### Given information
%%
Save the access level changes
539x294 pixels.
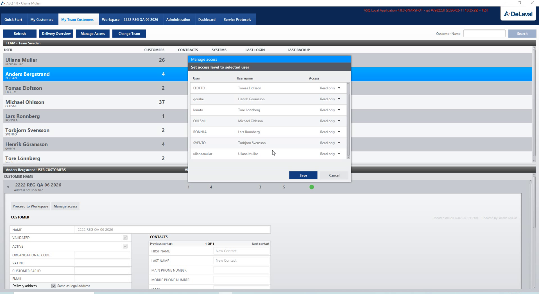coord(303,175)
%%
%%
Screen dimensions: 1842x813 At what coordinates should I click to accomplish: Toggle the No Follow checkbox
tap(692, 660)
%%
### What is expected
Rescale the rows starting with the line with "Screen dimensions: 1842x813" and going on through the line with "tap(692, 660)", both included, and give only those lines. Reproduce them in full, requests and all, but multiply each coordinate in the answers by 0.45 and round to a whole number, with halves rounded up.

### Solution below
Screen dimensions: 1842x813 At what coordinates should I click to accomplish: Toggle the No Follow checkbox
tap(311, 297)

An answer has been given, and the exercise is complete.